Congressional Insider Trading Bill Moves Forward in the Senate

WASHINGTON - The Stop Trading on Congressional Knowledge Act, the STOCK Act,  legislation to ban members of Congress from benefiting from insider stock trading, today moved one step closer to passage in the Senate.

By a bipartisan vote of 93-2, the Senate invoked cloture on the act, meaning the bill procedurally moved forward and will now move towards final passage after debate and amendments. Voting against the bill were Sen. Richard Burr, R-N.C., and Sen. Tom Coburn, R-Okla. Not voting were Sen. Johnny Isakson, R-Ga.; Mark Kirk, R-Ill.; Mary Landrieu, D-La.; Robert Menendez, D-N.J.; and Roger Wicker, R-Miss.

The bill requires that members of Congress and staff disclose any stock transactions within 30 days.
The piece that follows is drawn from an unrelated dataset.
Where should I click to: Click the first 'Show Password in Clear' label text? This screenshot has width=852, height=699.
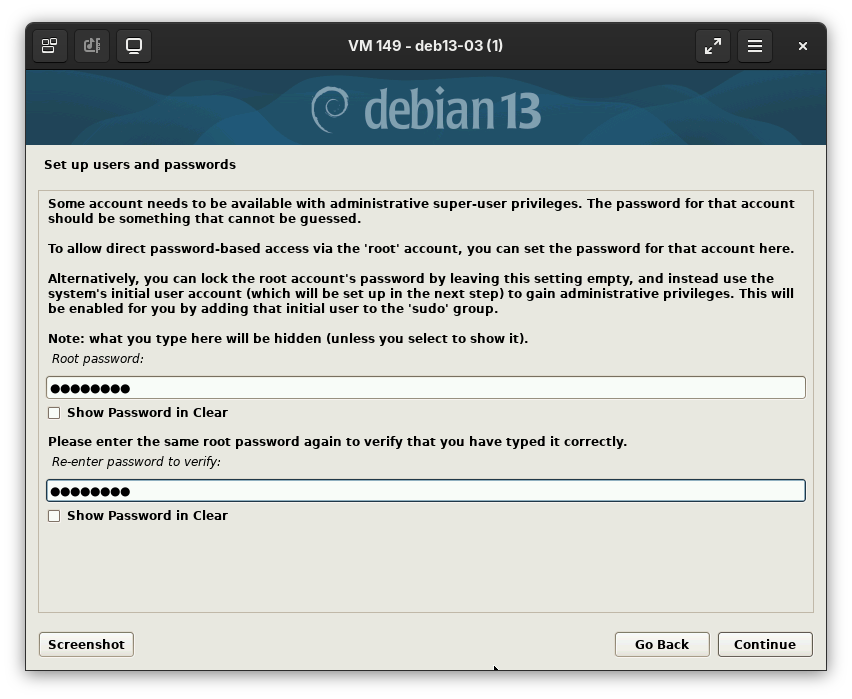coord(147,413)
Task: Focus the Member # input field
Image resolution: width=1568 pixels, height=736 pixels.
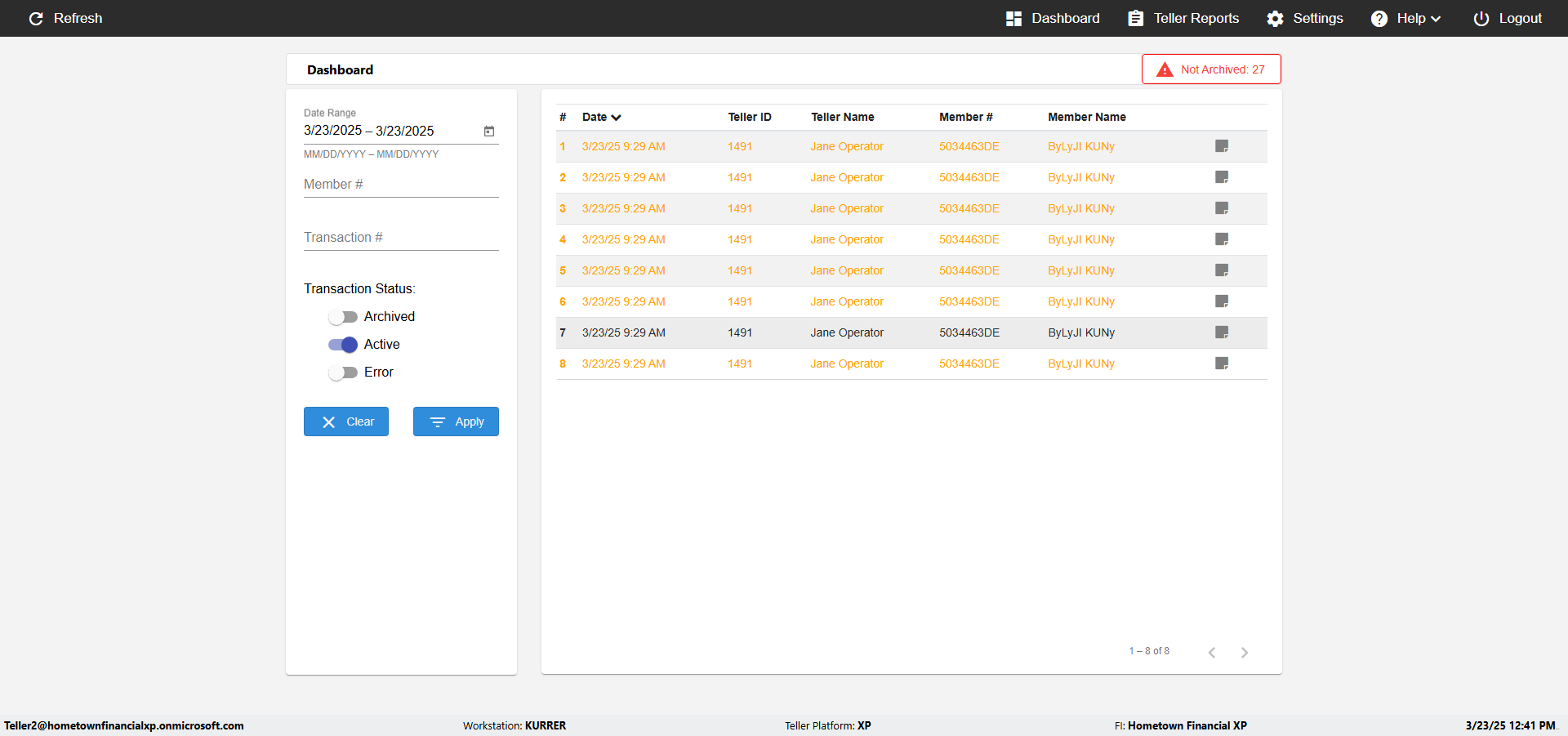Action: (x=401, y=185)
It also prohibits members of Congress from trading based on information that is not available to the public and puts into language and law that if their actions violate the public trust they will be punished.

Senators hope that this explicit law will clear up "confusion" that they say has been rampant and led to reports of members of Congress benefiting from insider trading.

"Members of Congress are not above the law," Senate Majority Leader Harry Reid, D-Nev., said today. "We must play by the same rules every other American plays by. The STOCK Act will clear up any perception that it's acceptable for members of Congress to profit from insider trading."

The final passage of this law will be symbolic. Today many Senators noted that with such low approval ratings, Congress doesn't need one more reason for the public to be against them.  They hope that a law like this on the books would at least in part help to clean up their tattered image.

"It is a violation of trust that our constituents place in us, a violation of the democratic process, a violation of the securities laws, and a violation of congressional ethics rules if members of Congress or their employees engage in insider trading, the use of information not available to the public, to make investment decisions," Sen. Carl Levin, D-Mich., said on the Senate floor today. "It's important to remove that doubt because any appearance of a breach in trust between Congress and our constituents is so corrosive to honest, open and effective government."

Sen. Scott Brown, R-Mass., the sponsor of the bill, who appealed directly to President Obama to help get this legislation through the Senate quickly, said today passage of the bill will send an important message to the American people.

"It's about cleaning up Washington," Brown said. "With the bill before us today, we can take a small step to reestablishing the trust between the American people and Congress. If we pass the stock act this week, it will send a very strong and unified message to the American people that congress does not - does not - consider itself above the law."

In his state of the Union address last Tuesday, Obama pushed for passage of a bill to ban insider trading by members of Congress, saying he'll "sign it tomorrow," once Congress sends him a bill passed by both houses.

The Senate could approve final passage of the bill possibly as early as this week. If passed, which is likely given the bipartisan vote tally today, the bill will be sent over to the House of Representatives.

But, as ABC News' John Parkinson reports, the House is expected to consider its own version of the STOCK Act by the end of February. A GOP leadership aide says while the Senate bill is a good-faith effort, is not a perfect bill and the House will introduce its own version with tweaks to improve it.

Then the House would likely send its bill back to the Democrat-controlled Senate for final passage before sending the bill to  Obama for his signature.